The 'anthropological database' the wapo article describes is murdock's
ethnographic atlas from 1967 and a geocoded 2013 derivative by fenske.

------
badloginagain
It's an interesting theory, but as with all of these kind of theories, mostly
conjecture.

Crops are a cornerstone of human society, so it stands to reason that
different crop types would after societies differently. I think this theory
might be a factor in human development, but I think it would be a small one.

------
SwellJoe
Usually, I avoid the comment sections on most websites, due to the alarmingly
low quality...but the comments on this article are actually quite good, and
provide some interesting counter arguments and additional historical context.

------
whyenot
> Root crops, on the other hand, don't store well at all. They're heavy, full
> of water, and rot quickly once taken out of the ground.
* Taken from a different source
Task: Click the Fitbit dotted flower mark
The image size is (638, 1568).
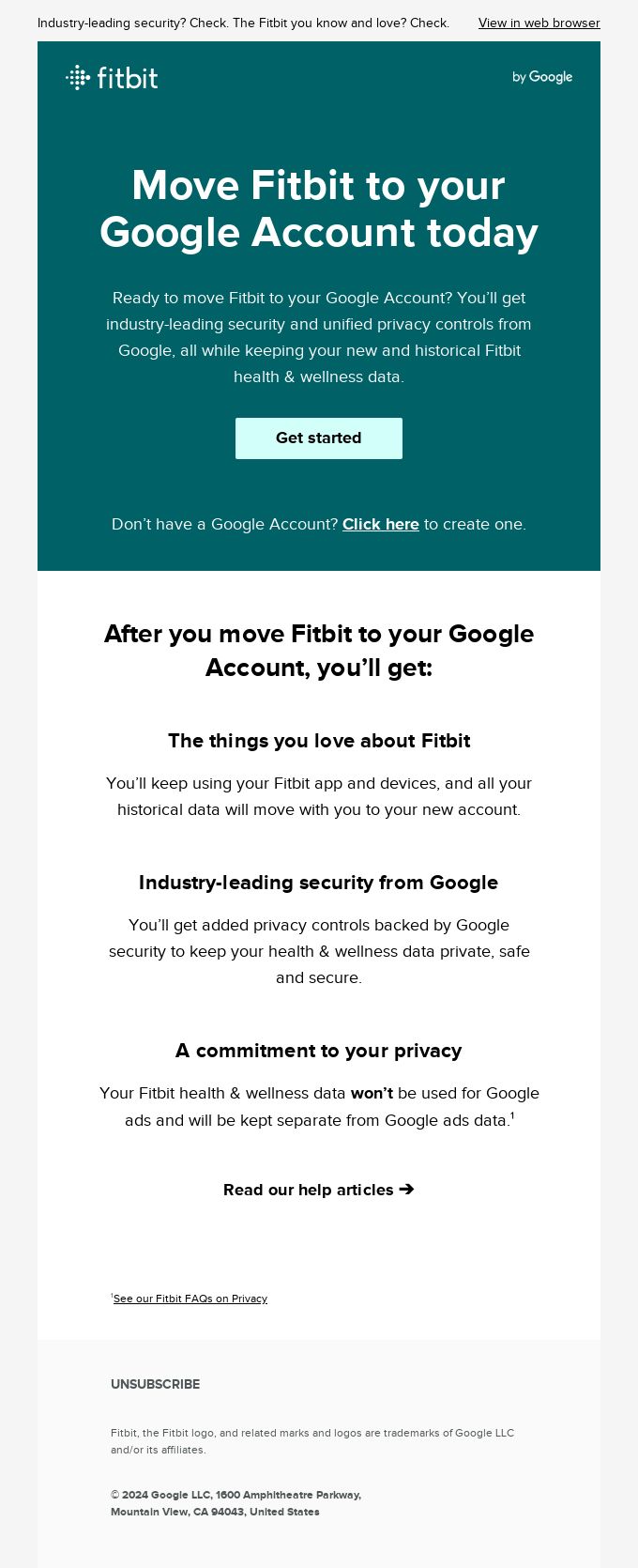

"In the Altiplano, potatoes provided the principal energy source for the Inca
Empire, its predecessors, and its Spanish successor. In Bolivia and Peru above
10,000 feet altitude, tubers exposed to the cold night air turned into chuño;
when kept in permanently frozen underground storehouses, chuño can be stored
for years with no loss of nutritional value."

[https://en.wikipedia.org/wiki/History_of_the_potato](https://en.wikipedia.org/wiki/History_of_the_potato)

Seems like the potato was more of a blessing than a curse.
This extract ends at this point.